In terms of credit cost, we are still very much in control of credit cost, although there has been a slight increase in NPA. This is primarily on account of now most of the loans have come out of moratorium, a very small portion is left which also would be finished by July and we had some delays in terms of recovery and upgrades, but we are confident that over the next one to two quarters, we'll be able to catch up on that. And as you know, last year every quarter we have been able to deliver almost equal to the slippages and we expect our recoveries and upgrades to pick up momentum in the coming months.
Overall, usually the 1[st] Quarter is slightly lower, but if you look at our year-on-year deposit growth, it has been about 22.6%. And if you look at our loan growth is about 19%. This is despite the fact that TReDS portfolio, which is the invoice discounting portfolio that we were doing on the platform that disbursal was very low in the 1[st] Quarter. We hope to pick up because the rates were not so good and we decided not to participate in an unprofitable kind of thing but we think that this momentum will pick up in Quarter 2 or Quarter 3. And other than that, of course the rest of the businesses are functioning well and we are seeing momentum in that.
We have opened about 8-odd branches in line with our 25 to 30 branches approach.
Our capital adequacy continues to be strong. The entire banking industry, many of the results that have been declared have had some struggle on CASA because the interest rates have been high on term deposit. There has been some flight of money from CASA to term deposit. We have also experienced such a situation but we are putting more efforts on CASA ratio to try and reach our long term stated goal of 30% above.
The cost of funds increase is in line with our expectation and we think that there may be a little bit more increase in cost of funds, although not at the same pace at which it has happened in the last two quarters.
Those are some of the highlights I wanted to share with you, I am happy to take questions.
Moderator:
Thank you very much.
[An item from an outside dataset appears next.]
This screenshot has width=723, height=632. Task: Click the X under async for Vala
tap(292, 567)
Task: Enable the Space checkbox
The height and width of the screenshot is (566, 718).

We will now begin with the question-and-answer session. We take the first question from the line of Mr. Suraj Das from B&K Securities. Please go ahead.
Suraj Das:
A couple of questions are from my side. On the disbursement, I can understand there is seasonality in the 1st Quarter as you mentioned in your opening remarks as well. Just wanted to check one specific line item MSME and SME disbursement. I think that is very low compared to last quarter it was something around 840 cores and now it is only 384. So, is this because the TReDS portfolio has come down as you mentioned in the opening remarks or there are any other thing that has caused this? That is the first question, Sir.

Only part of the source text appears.